It is interesting you bring that up. There is no general acceptance of floor speakers. However in listening studies at the university of Sheffield UK, they found that front floor speakers were more important than height or ceiling speakers in creating a realistic sound field. The proviso was that the mic arrangement had to allow for that. In their studies they were using a modified Decca tree arrangement and it had to include modification to pick up floor reflections at the front of the sound field.
Jim's point remains relevant however. Whist all this is very interesting, does it really advance good audio in the home? Jim is probably right, that it has the reverse effect. I think percentage wise, there are now less homes with good audio, than there were back in the sixties, seventies and eighties. Part of that is competition for funds, from Internet and computer requirements. You can't escape the fact that 15 speakers and their powering is much more costly than two that was the norm in previous generations.

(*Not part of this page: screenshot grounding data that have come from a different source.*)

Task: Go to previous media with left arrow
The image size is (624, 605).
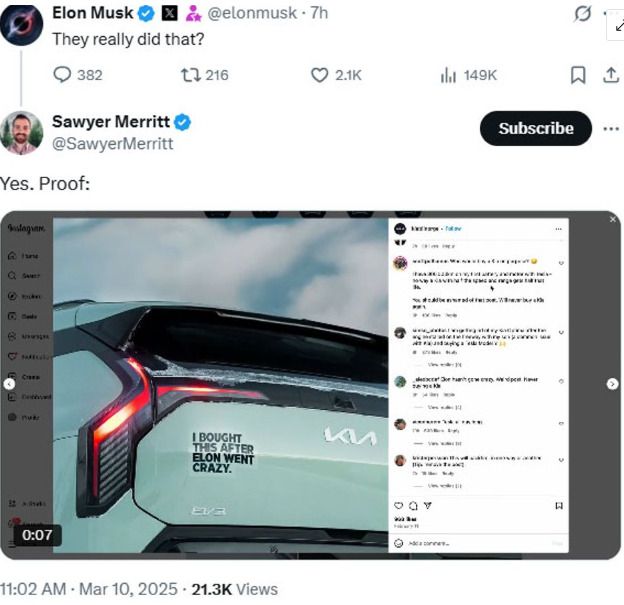Action: click(9, 383)
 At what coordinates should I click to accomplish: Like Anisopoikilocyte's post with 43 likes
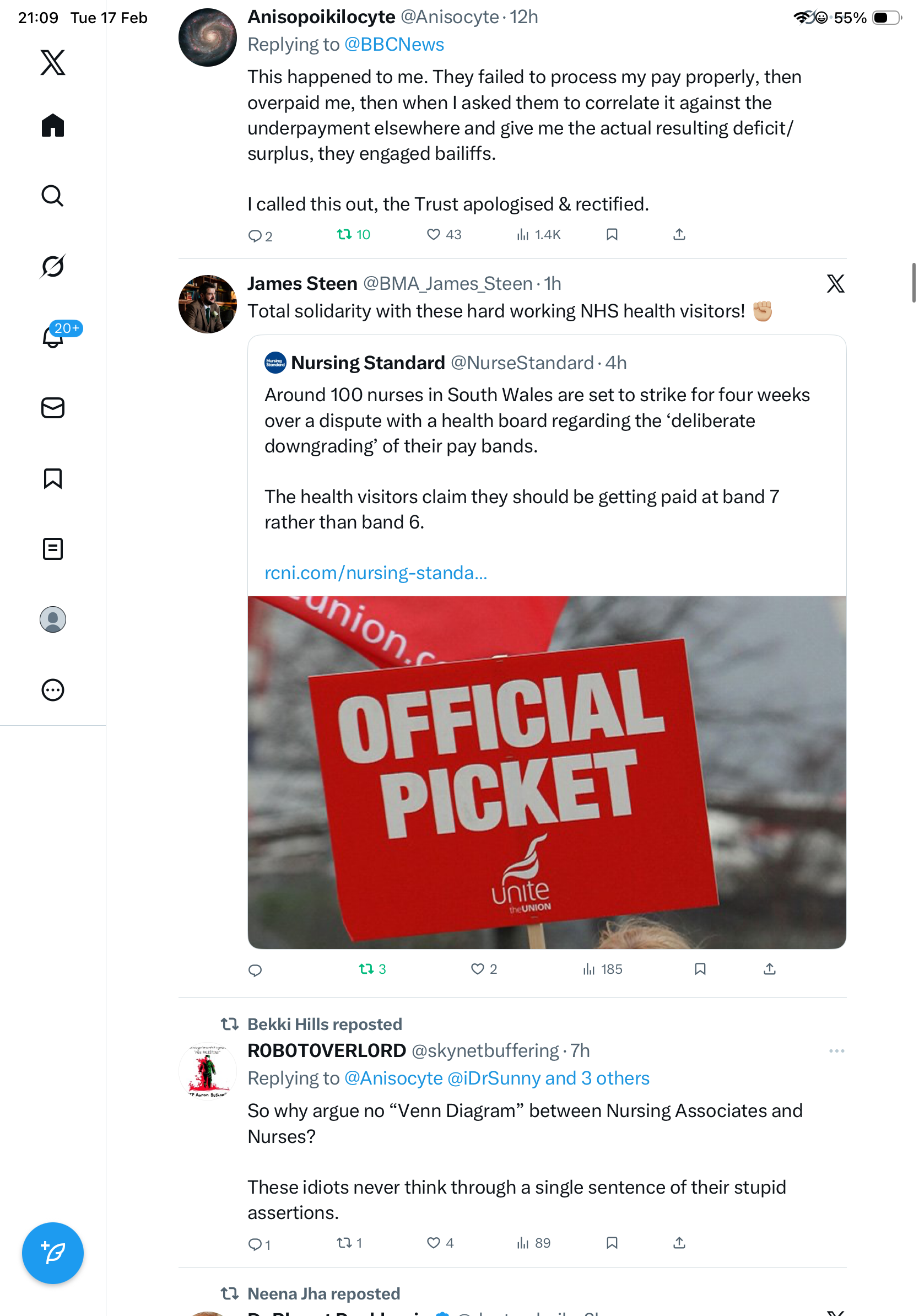434,234

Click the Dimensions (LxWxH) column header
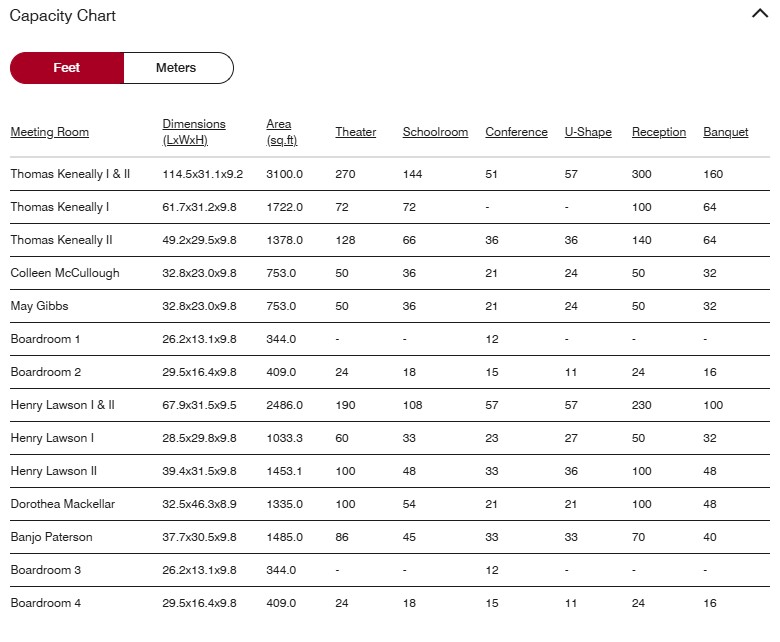[x=194, y=132]
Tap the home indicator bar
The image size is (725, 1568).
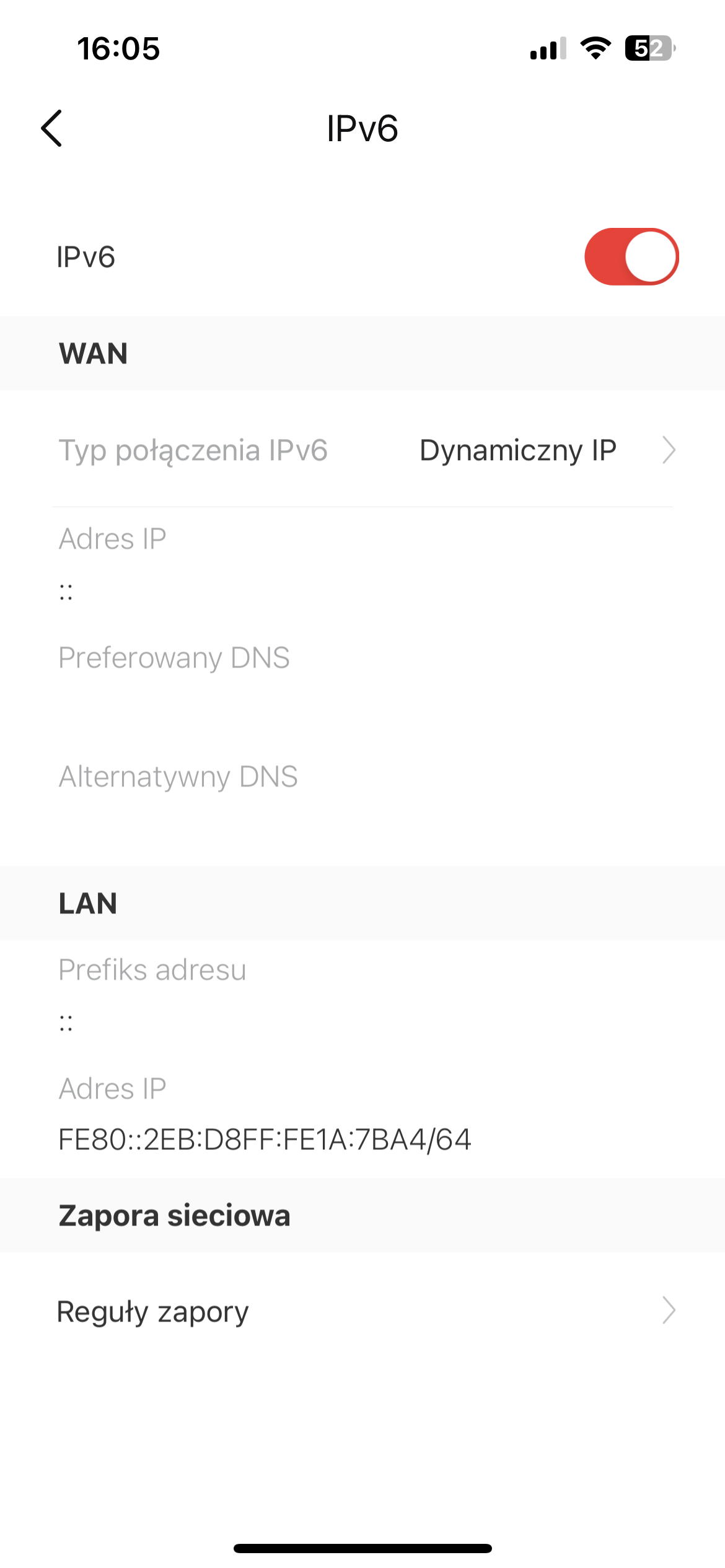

I belong to the mono era and remember the introduction of stereo. The pundits thought that social resistance going from one speaker to two would be enormous. They were wrong. Stereo spread like wild fire in homes. The audio in the home, quickly become known as the "stereo". Acceptance of any multichannel audio, except sound bars has been at a snails pace compared to going from mono to stereo.
What many people tend to discount about stage-forward stereo now is, that many of us learned how, what and where to implement in which to hear what studio techs intended, from the studio techs themselves. It's definitely how I got hooked on near field, 2-channel listening. I've certainly had enough opportunity, influence and exposure in which to change it up, but never have been missing anything from what I use in which to improve upon the methods.
What has improved the most for me is, speakers are better and more predictable now. After nearly 50 years of mastering 2-channel, the biggest mysteries about speakers have been resolved with measurements. But up until then, the uncomplicated nature of 2-channel with getting the most out of the least, ended up teaching us the most about rooms, bass, EQ, headroom, and scale with regard to 'life-sized' sound.
Granted, music is the main focus of my system, which tends to disclude me from much of the concerns or benefits (or opinions) of complete surround sound. OTOH, I don't understand the benefit of hearing something over my shoulder or behind me without being able to look back and see it. In other words, there should also be surround video as well. Otherwise, a pair of speakers with a good center image and the ability to realistically and seamlessly pan sound from one side to the other tends to be adequate with a single forward screen and still comes across as 3D.